Rather immodestly, I am particularly happy with it. It is the offshoot of twenty years of research at CFM on market impact and the order-driven view of financial prices. To wit, the fact that prices are mostly influenced by what people do (how much and how fast they trade), independently of whether they are “informed” or not – rather than by news about an elusive fundamental value.
This might sound like pushing open doors, but is (still) a rather heretic view in many economic departments. If there is no new information, why should the market capitalization of a company change just because of trading activity? OK, maybe buy (/sell) trades do impact prices temporarily, but after a short while, impact should dissipate and price revert to fundamental value. This is the traditional efficient market hypothesis (EMH).

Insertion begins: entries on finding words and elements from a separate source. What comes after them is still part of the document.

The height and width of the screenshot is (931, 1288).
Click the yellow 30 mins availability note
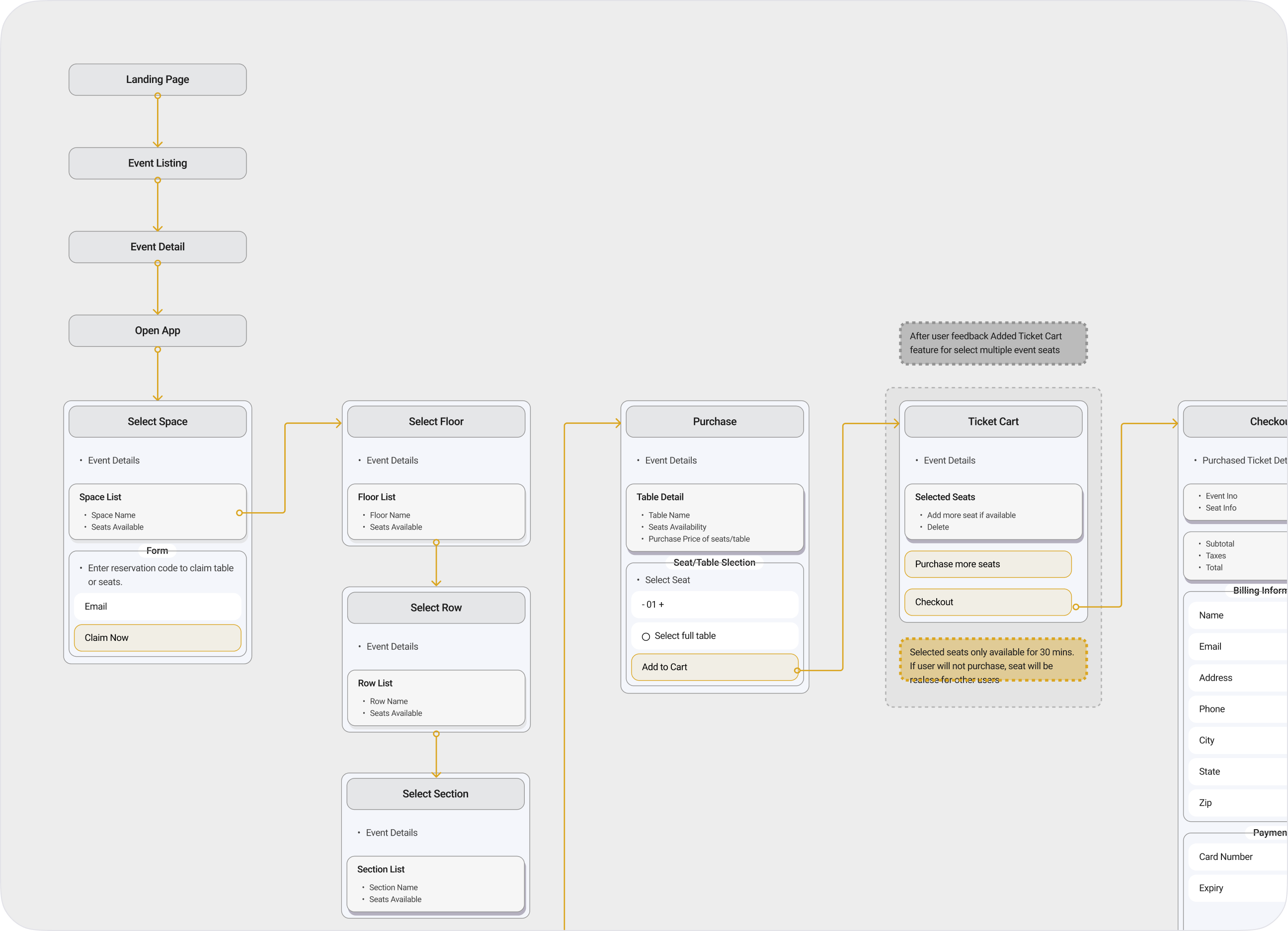pos(993,659)

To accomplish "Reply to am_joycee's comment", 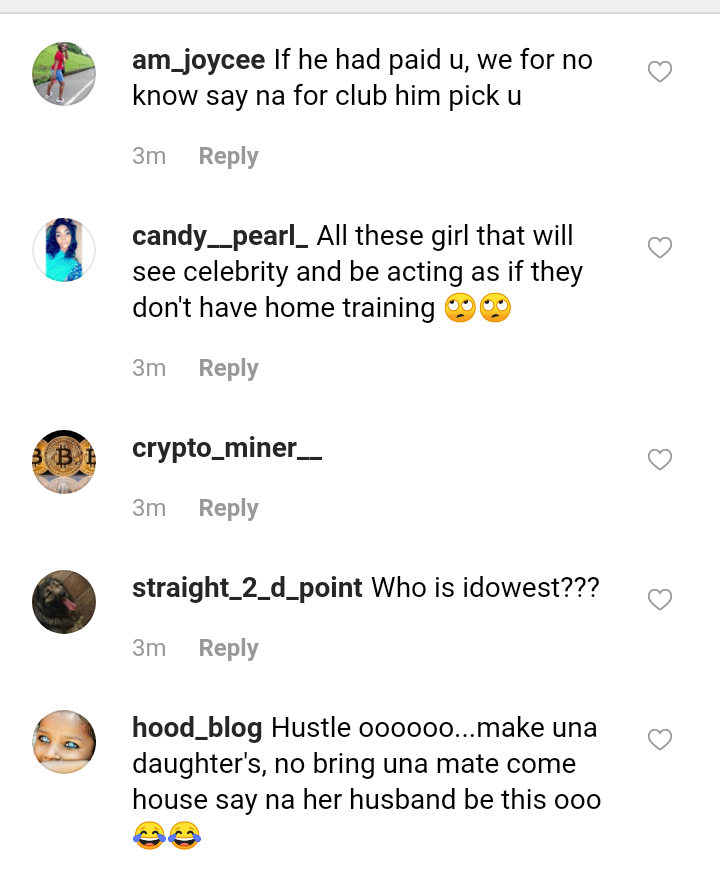I will tap(228, 156).
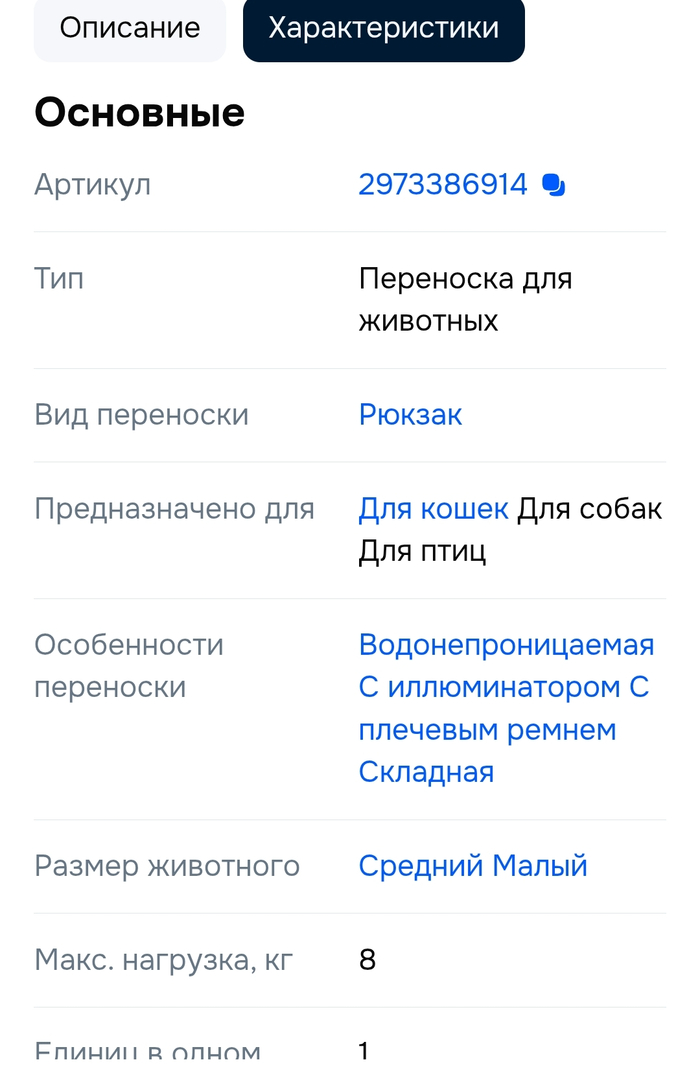Click the Особенности переноски label
700x1073 pixels.
point(129,666)
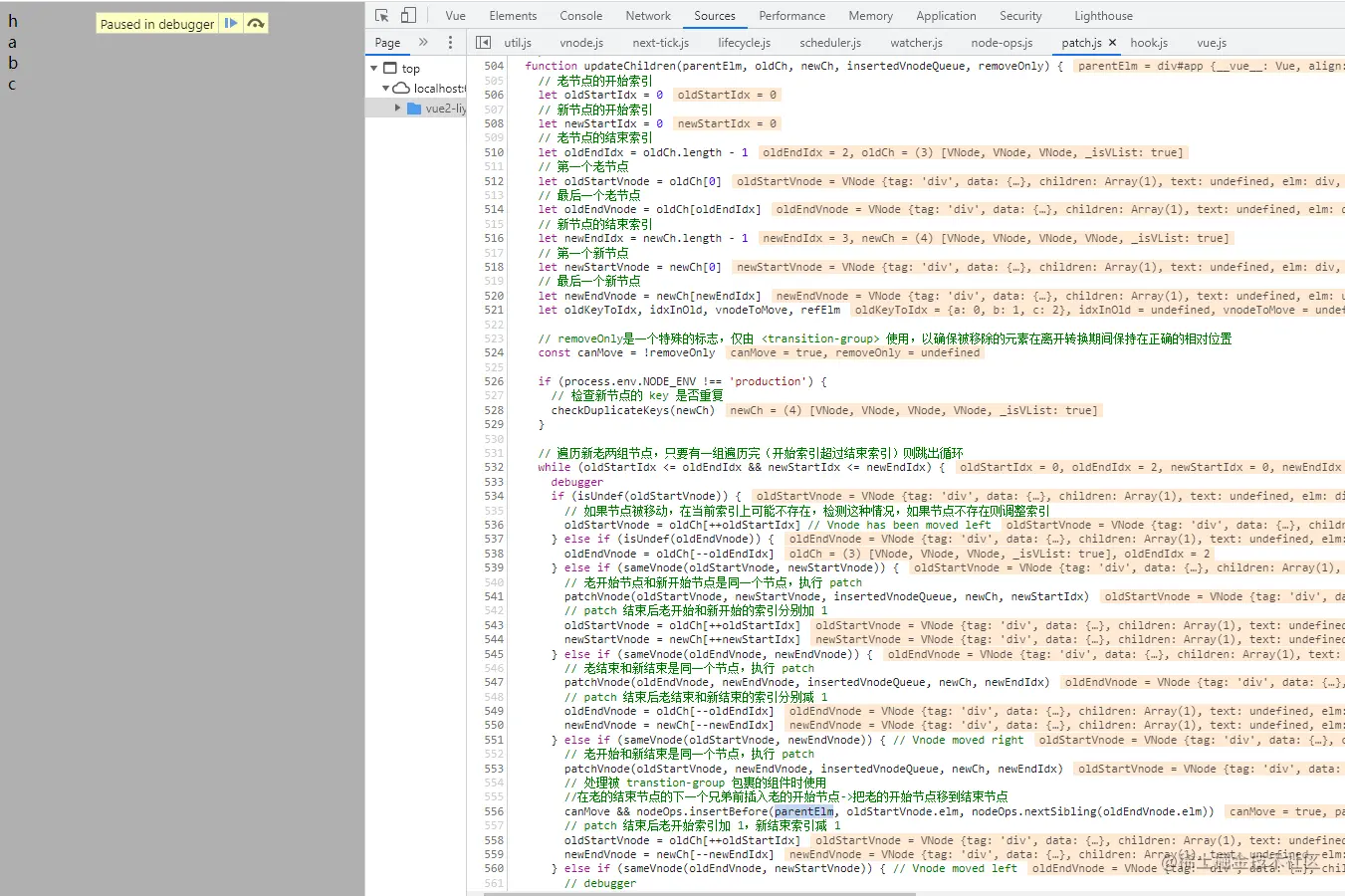Switch to the watcher.js file tab

tap(916, 43)
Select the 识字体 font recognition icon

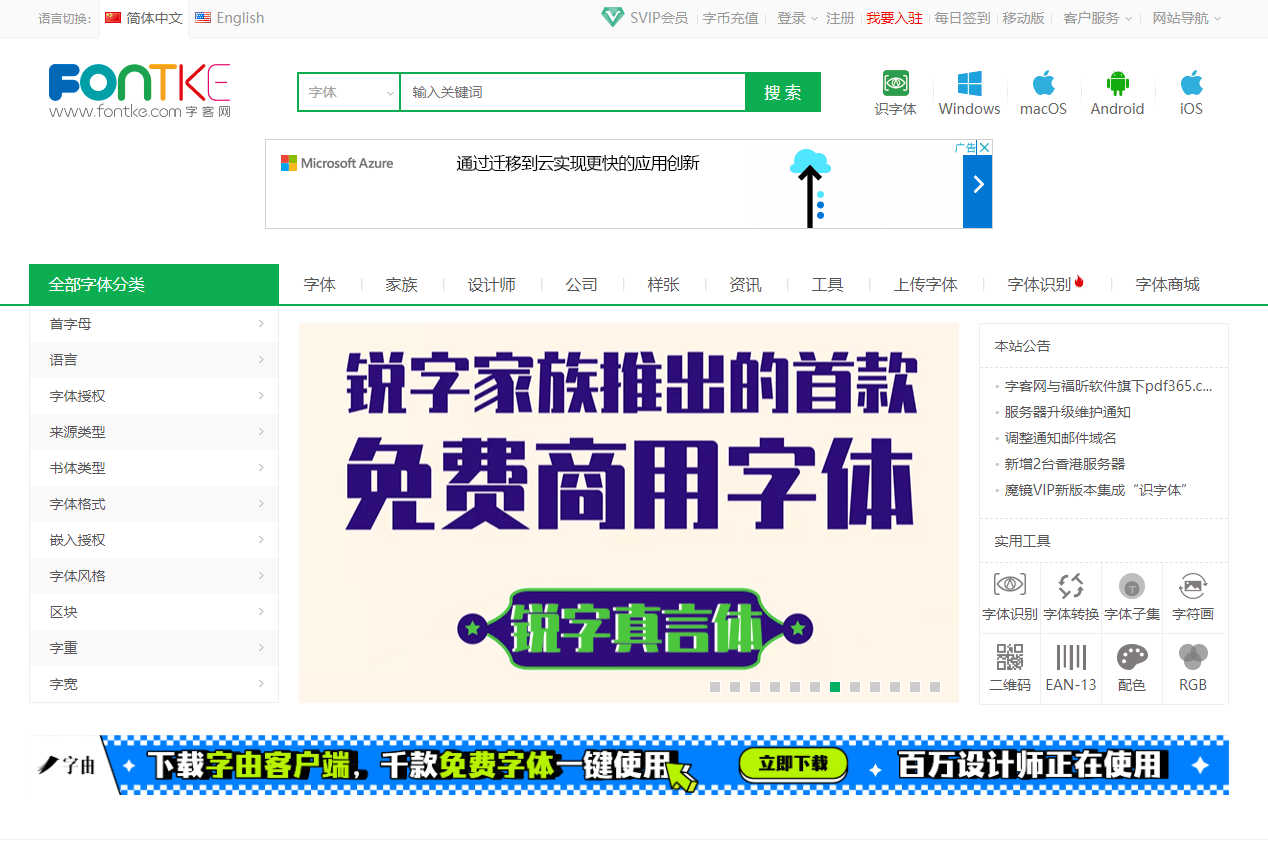(895, 88)
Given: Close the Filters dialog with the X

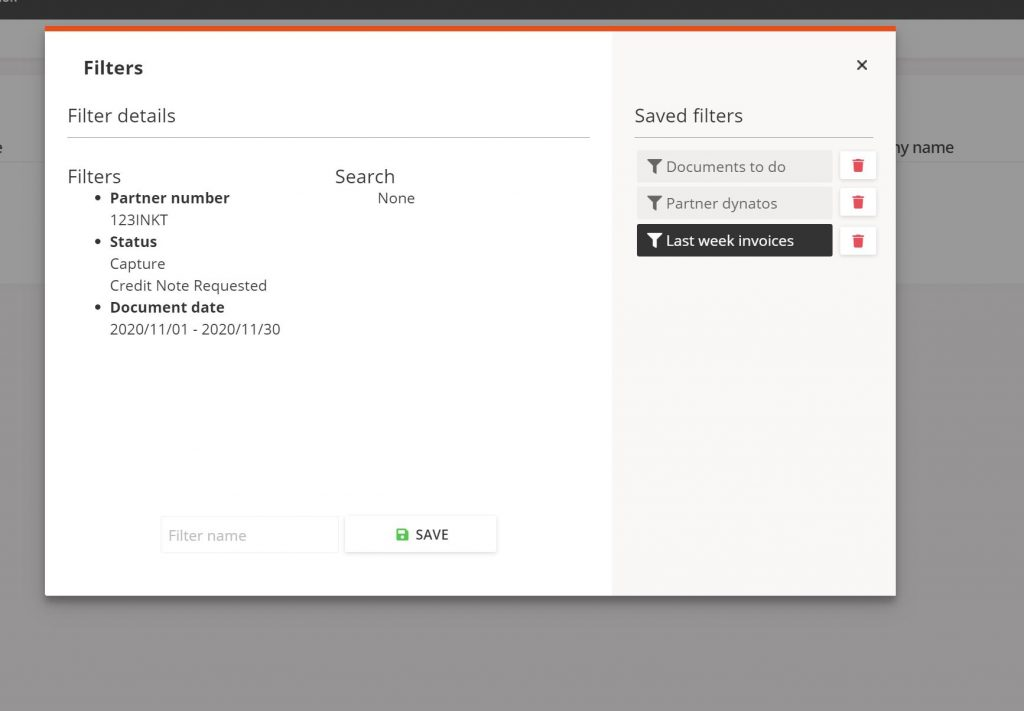Looking at the screenshot, I should pyautogui.click(x=861, y=65).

Instead, long term impact of uninformed trades does not vanish entirely. In some sense, the mechanical impact of uninformed trades *becomes information* for other market participants, who adjust (in a statistical sense) their reservation prices accordingly. This, as explained in my paper, leads to a permanent impact which has exactly the magnitude found by Gabaix & Koijen’s – i.e. buying 1$ of a stock *without any “real” information* increases the market capitalization of the firm by 1$.
This is a big stone in EMH’s shoe, but it explains many long standing “anomalies” – like the excess volatility puzzle, or the trend following puzzle, bubbles, etc. Prices and value are, on the short to medium term, disconnected. When the disconnect reaches Fischer Black’s proverbial “factor 2”, slow mean reversion forces come into play and ensures that on the very long run (> 5 years) prices and value are indeed cointegrated, see our “Black was right” papers here and here.